Issue 12622

occurrence download: handle requests to download entire index

12622
Reporter: kbraak
Type: Improvement
Summary: occurrence download: handle requests to download entire index
Priority: Major
Resolution: WontFix
Status: Closed
Created: 2013-01-22 16:12:01.871
Updated: 2014-01-17 10:45:57.281
Resolved: 2014-01-07 15:41:42.991
        
Description: Visit the entry point to occurrence searches and downloads: http://staging.gbif.org:8080/portal-web-dynamic/occurrence/?url=occurrence

Click to search all 391,317,043 occurrences:  http://staging.gbif.org:8080/portal-web-dynamic/occurrence/search

Now imagine curious users will try to download all records.

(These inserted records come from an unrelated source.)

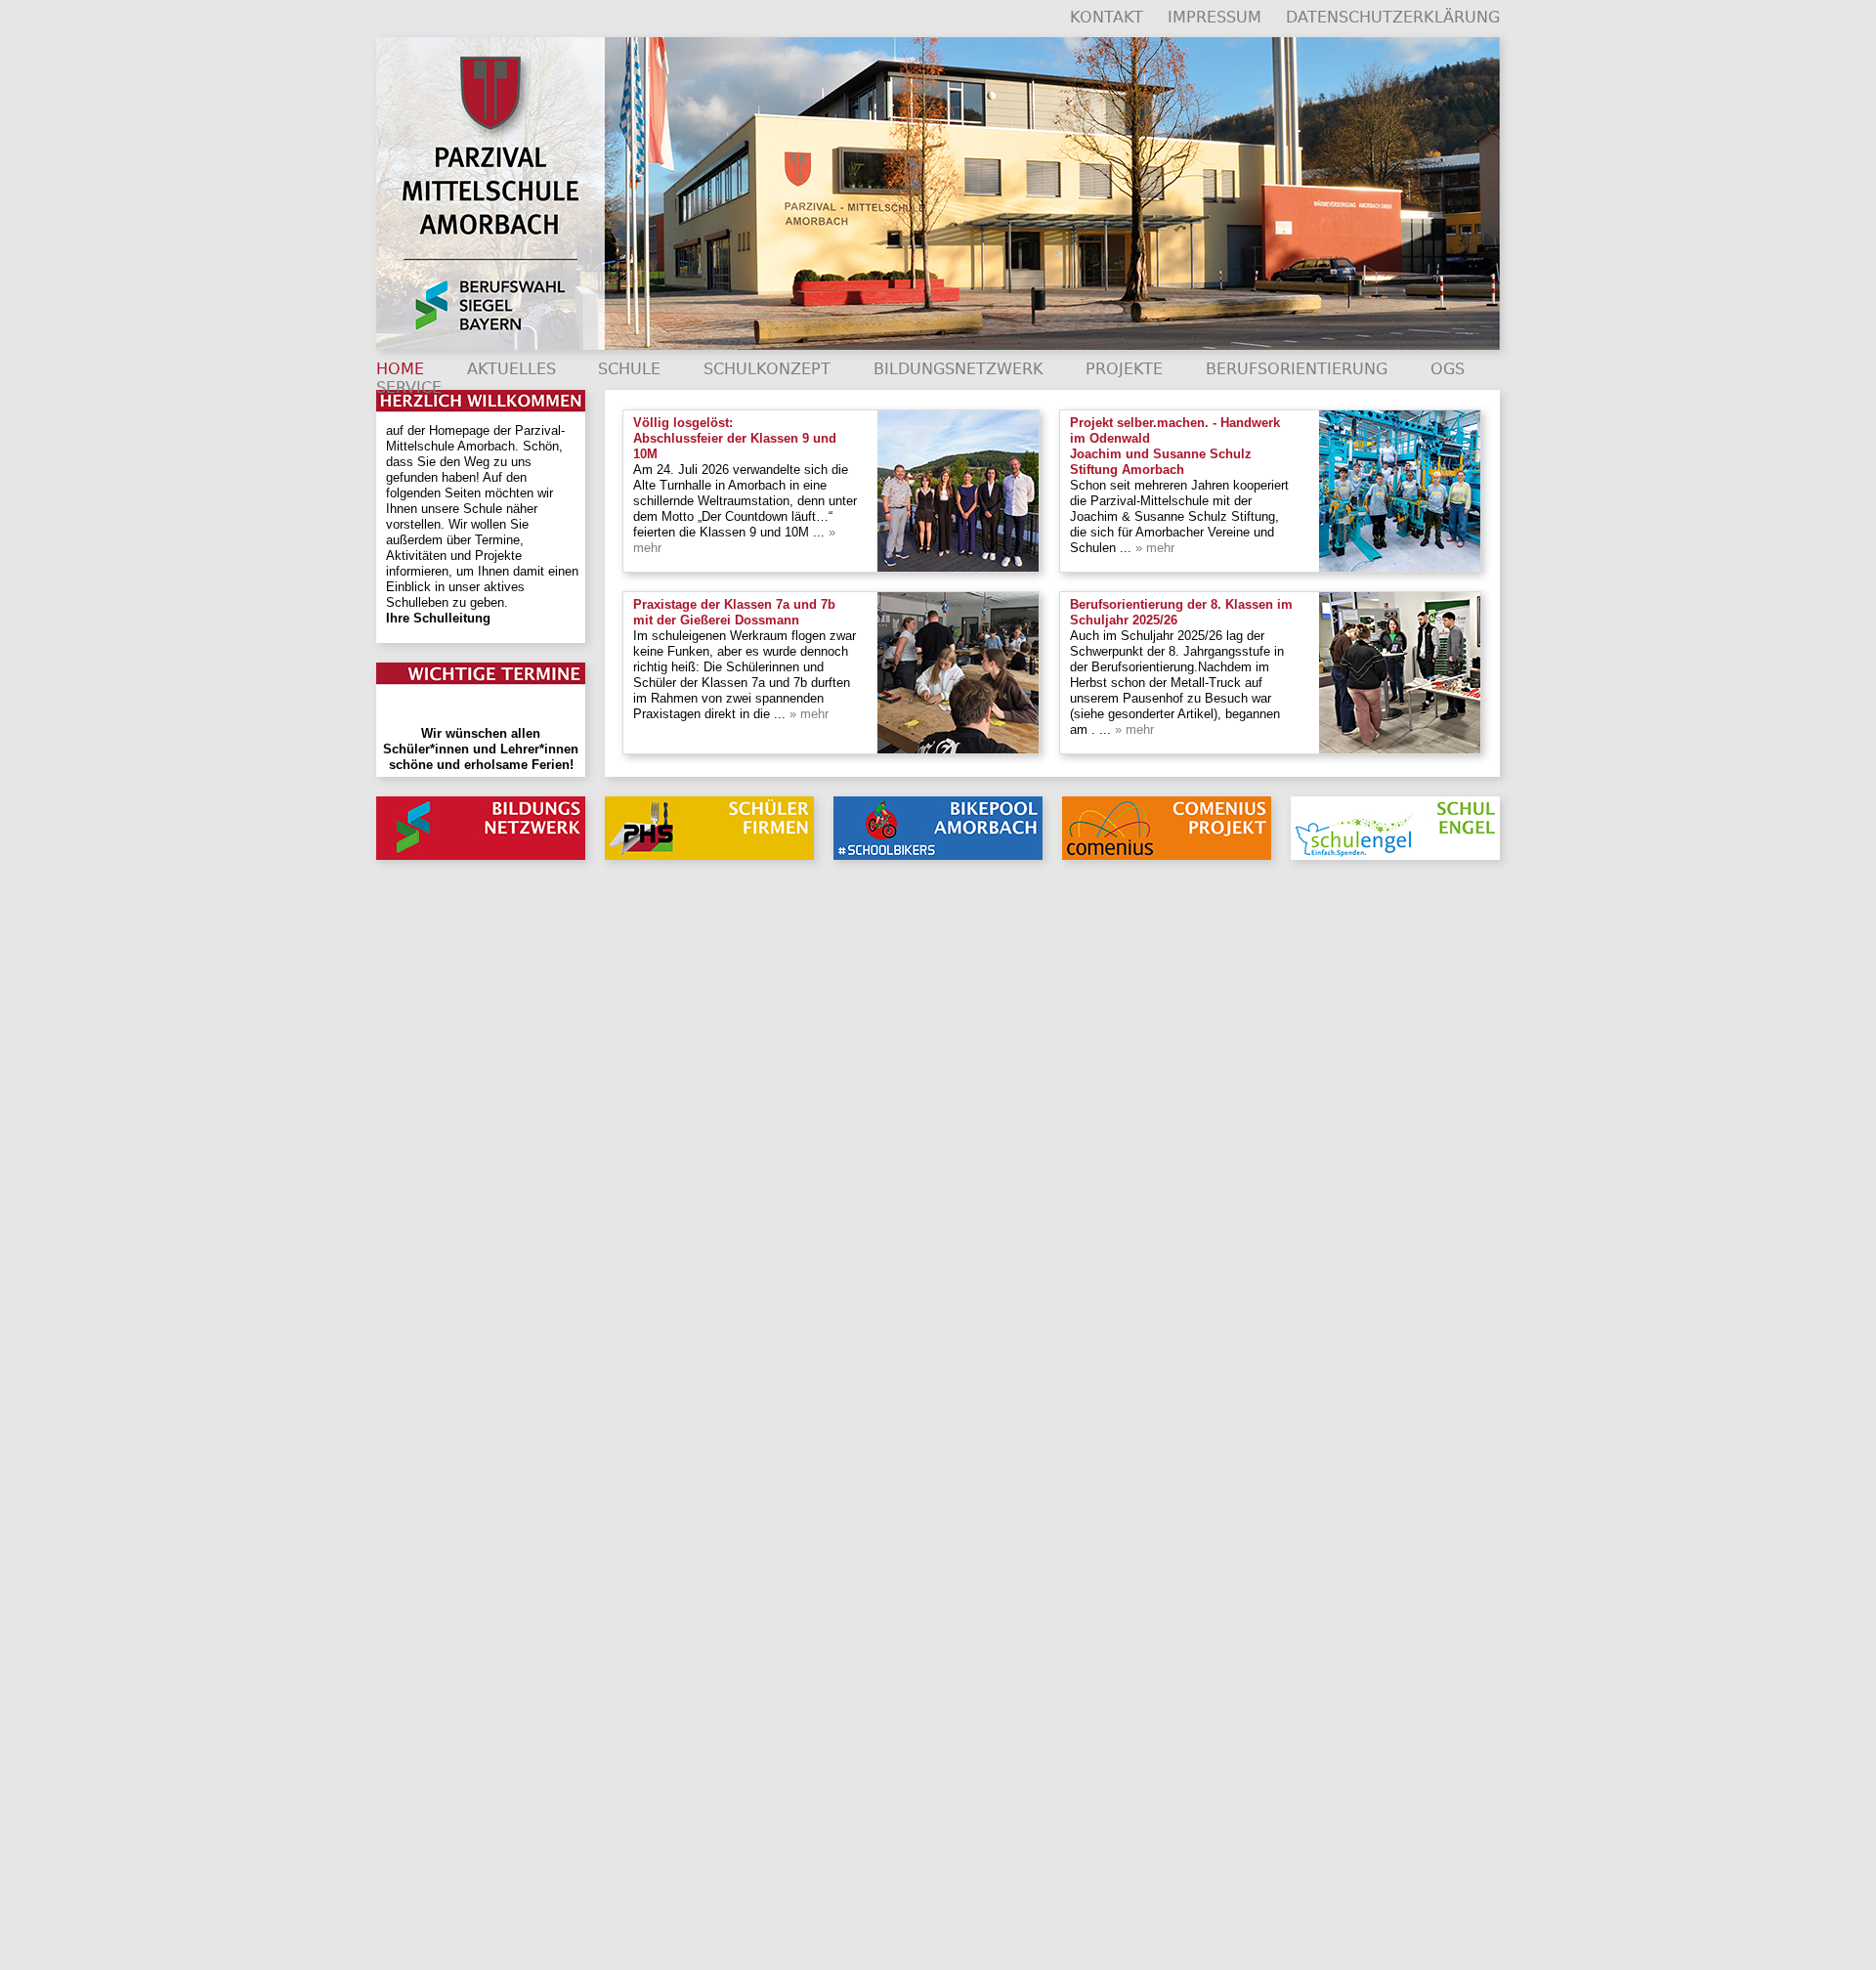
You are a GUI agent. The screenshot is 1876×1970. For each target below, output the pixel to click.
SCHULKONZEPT (767, 369)
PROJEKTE (1124, 369)
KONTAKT (1106, 17)
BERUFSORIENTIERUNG (1296, 369)
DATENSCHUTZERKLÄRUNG (1393, 17)
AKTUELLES (511, 369)
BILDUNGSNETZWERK (959, 369)
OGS (1447, 369)
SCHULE (629, 369)
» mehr (1152, 547)
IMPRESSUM (1214, 17)
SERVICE (409, 387)
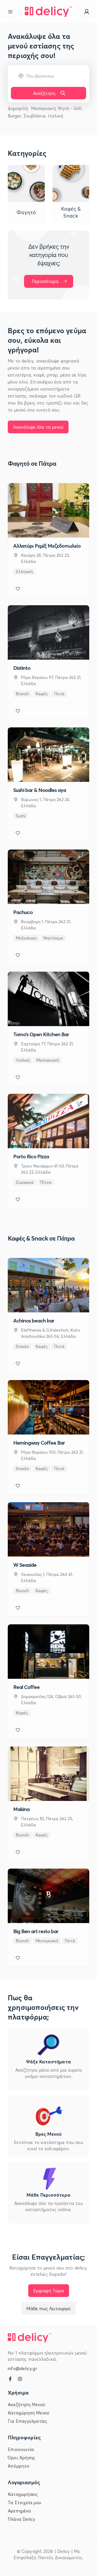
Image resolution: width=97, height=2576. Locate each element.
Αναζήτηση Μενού (26, 2404)
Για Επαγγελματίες (27, 2421)
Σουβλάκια (35, 116)
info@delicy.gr (22, 2368)
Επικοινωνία (21, 2449)
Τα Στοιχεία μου (24, 2502)
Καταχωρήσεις (23, 2494)
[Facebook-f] (10, 2379)
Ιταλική (55, 116)
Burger (14, 116)
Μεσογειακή (43, 108)
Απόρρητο (18, 2466)
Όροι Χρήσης (21, 2457)
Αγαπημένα (19, 2511)
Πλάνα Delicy (21, 2519)
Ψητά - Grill (69, 108)
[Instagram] (20, 2379)
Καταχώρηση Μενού (28, 2412)
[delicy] (48, 11)
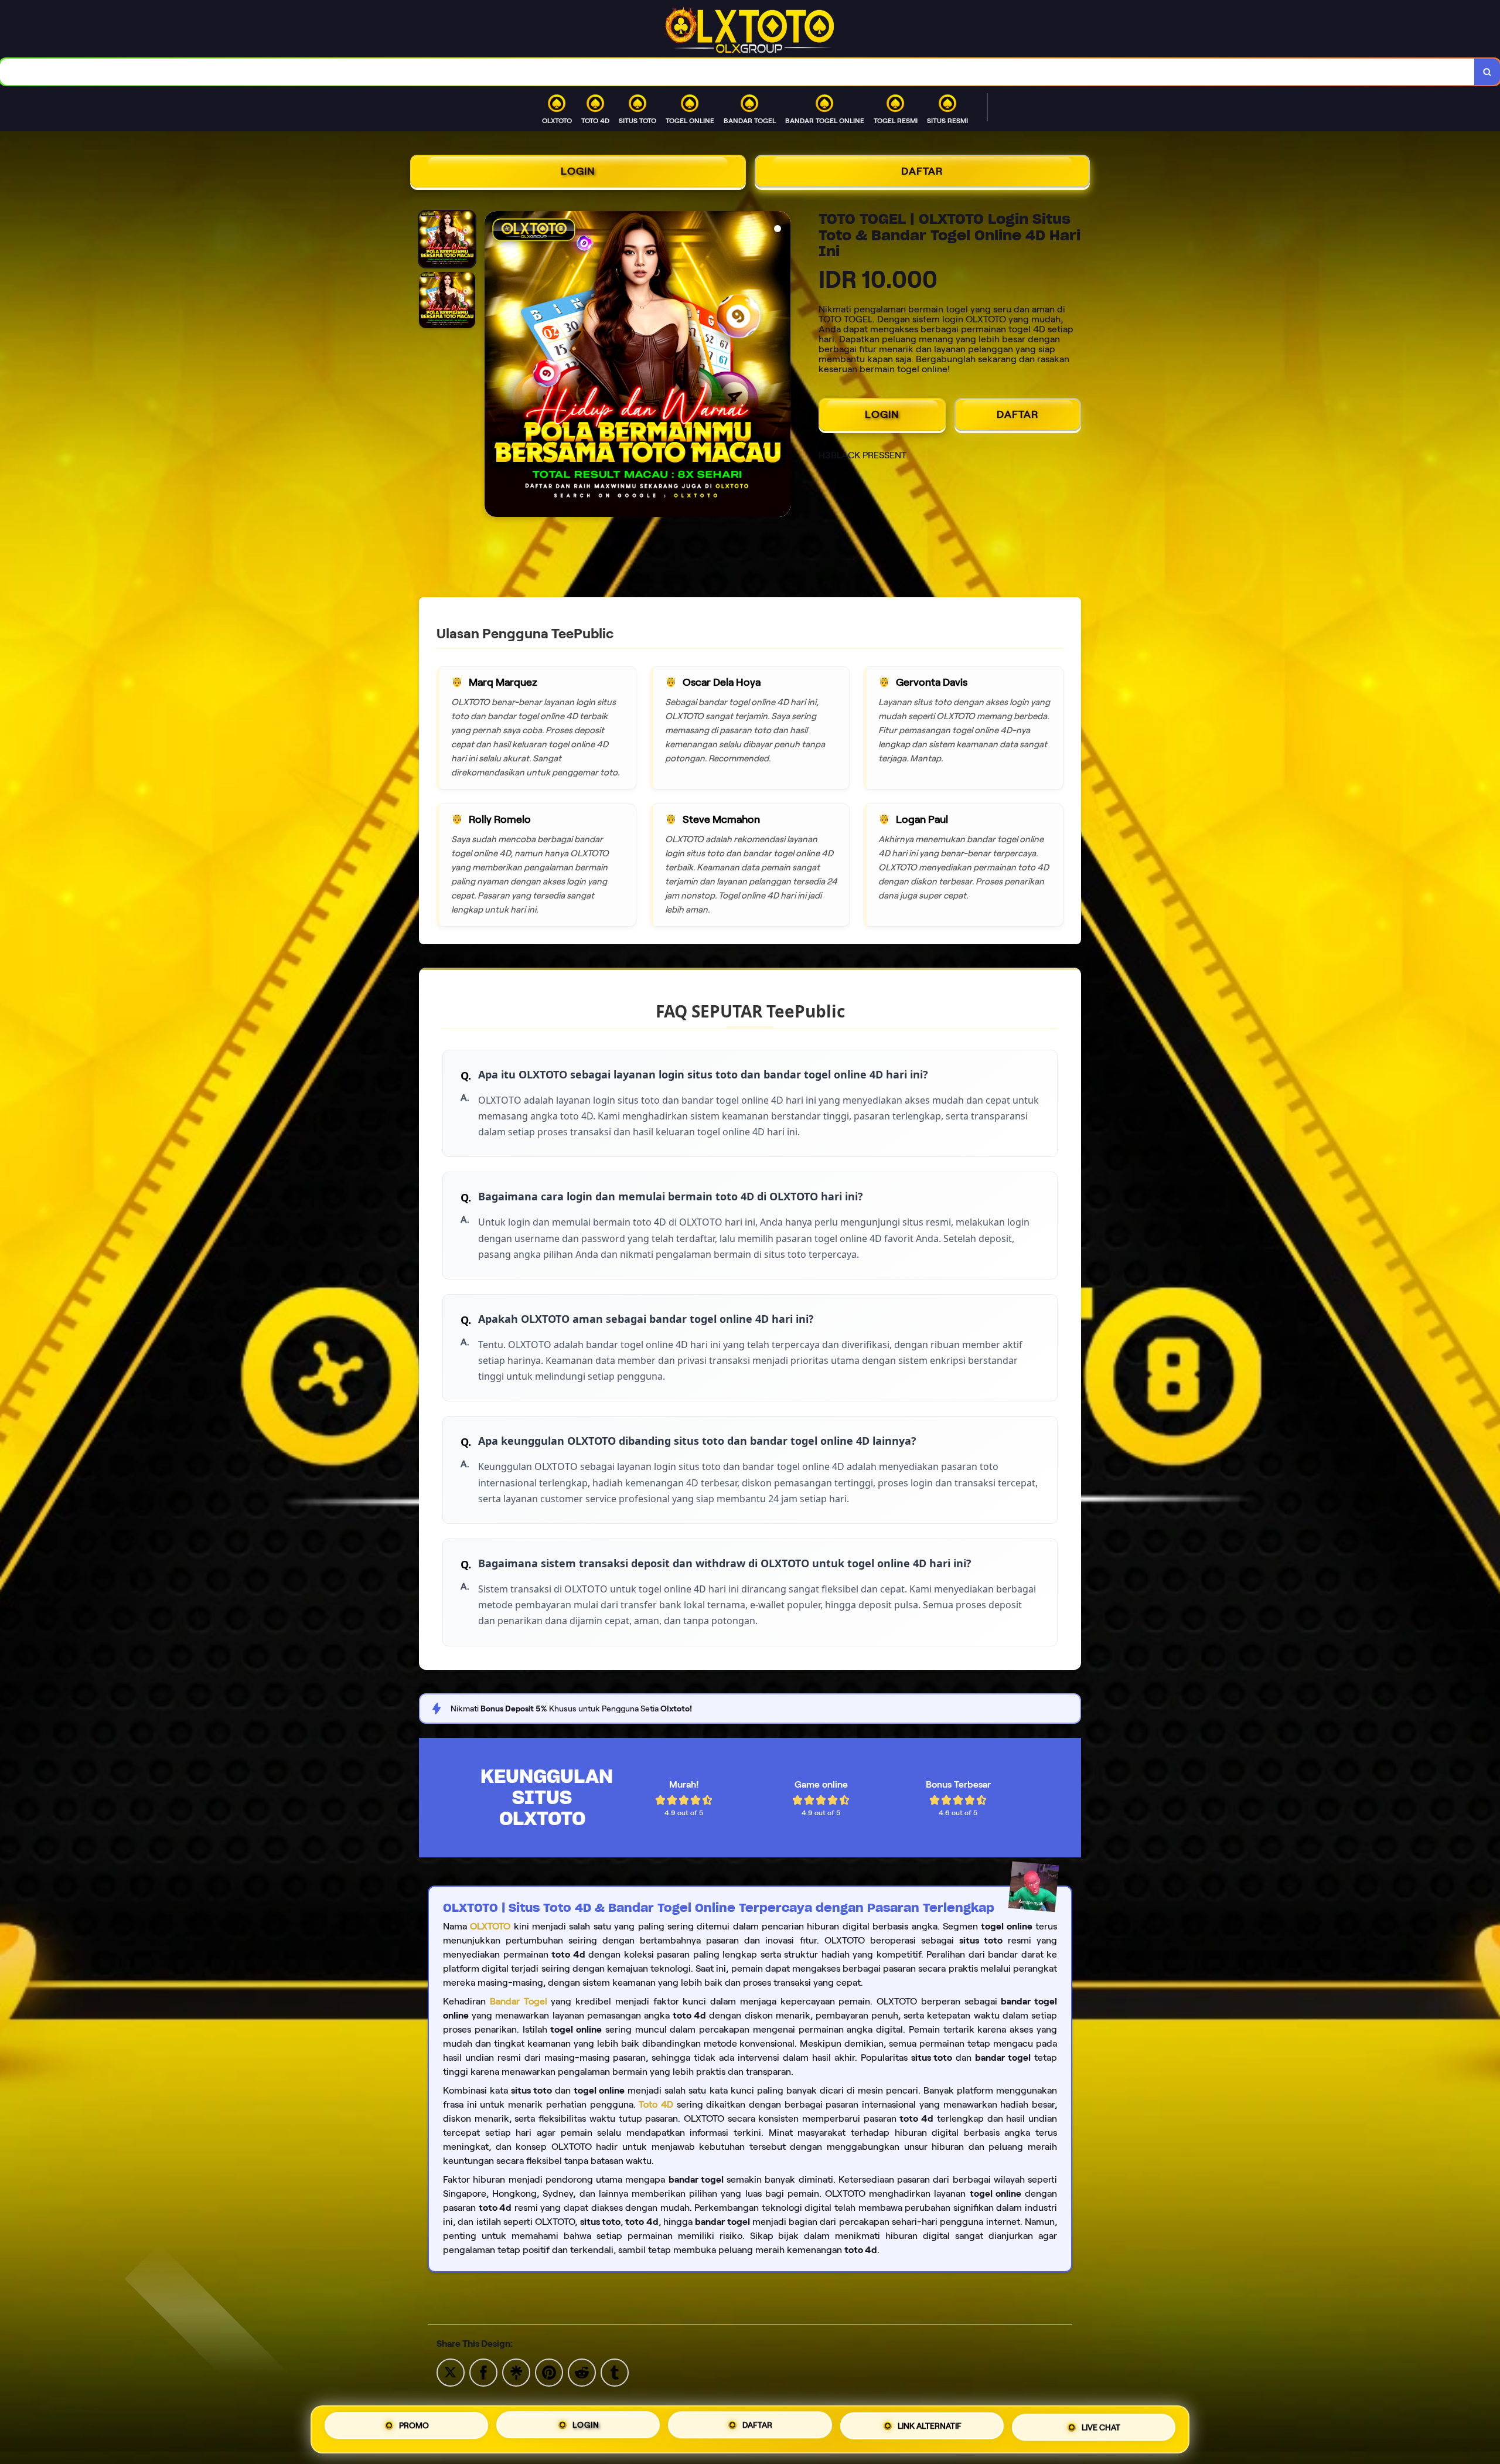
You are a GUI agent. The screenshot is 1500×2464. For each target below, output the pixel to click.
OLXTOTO (490, 1926)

Currently there is nothing to stop them.

We (probably) need to:

Avoid running the job, linking the user to an existing download dump

[~ahahn] perhaps you would agree we also need to have the user agree to the data usage agreement customary with receiving access to the complete index dump? Can you please lead an investigation into this? Thanks]]>
    


Author: mdoering@gbif.org
Created: 2013-01-22 16:32:44.769
Updated: 2013-01-22 16:32:44.769
        
It was agreed with Tim full downloads without a filter can be run. But obviously we should make use of caching in this case and probably others too. Move this to a download issue?

Should the data usage agreement  have been signed when a user registers?
    


Author: ahahn@gbif.org
Created: 2013-01-22 17:10:32.357
Updated: 2013-01-22 17:15:45.853
        
This is only in part a technical issue, there is a big political one behind it. I don't think we can just wave it away as "people can download all data even now, if they page over them". At the very minimum, we need to ensure proper communications around this, and not let people find out after the fact that full download of the index is possible, but that is a different level of discussion. This is mainly in the context of data attribution and feedback on usage.

In practical terms, many downloads will have to run asynchronuously - a full download is only gradually harder on the system than a 90% download, so that this part indeed fits better into a download issue.

Concerning the data usage agreement:
- On the design of the current data portal we made sure that any user (even just browsing) has to confirm the data use agreement on first use by clicking on a "confirm" link. In this sense, I would agree that the data usage agreement also has to be signed by any downloader in the new portal as the very minimum. In addition, each download needs to be accompanied by the citations and rights statements of all concerned datasets, and the downloader should receive a reminder of citation requirements, together with a link to the appropriate documents

- Full dump access currently is ruled by signature of a "Letter of Agreement", laying out the terms and conditions, like feedback on data use, attribution of source data etc, between two named partners (the applying institution and GBIF). If this procedure is made redundant, relevant GBIF SciStaff and possibly committees need to be involved beforehand - this is not an IT decision.
    


Author: mdoering@gbif.org
Created: 2013-01-22 22:21:56.16
Updated: 2013-01-22 22:21:56.16
        
I agree it would be best to raise this with SciStaff again, but my understanding is that users can download any data they like, whether this is a subset or the whole index. Anyway would it make much of a difference to download all data or just the 90% of Animalia? Rather than treating downloading the full index special it should be sufficient to

- track each download incl the registered user who initiated it
- make a user sign some agreement, either at the time of registering or when doing his first download. It is common practice to agree to terms and conditions when registering.

We definitely need a download issues for the caching of results for the same predicates for a while until the index changes. We can discuss IPR and UI related problems here still
    


Author: kbraak@gbif.org
Created: 2014-01-07 15:41:43.025
Updated: 2014-01-07 15:41:43.025
        
POR-966 remains, to deal with caching the downloads for the same predicates for a while until the index changes.

Otherwise, there is apparently no problem downloading the entire index, therefore I'm closing this issue as won't fix.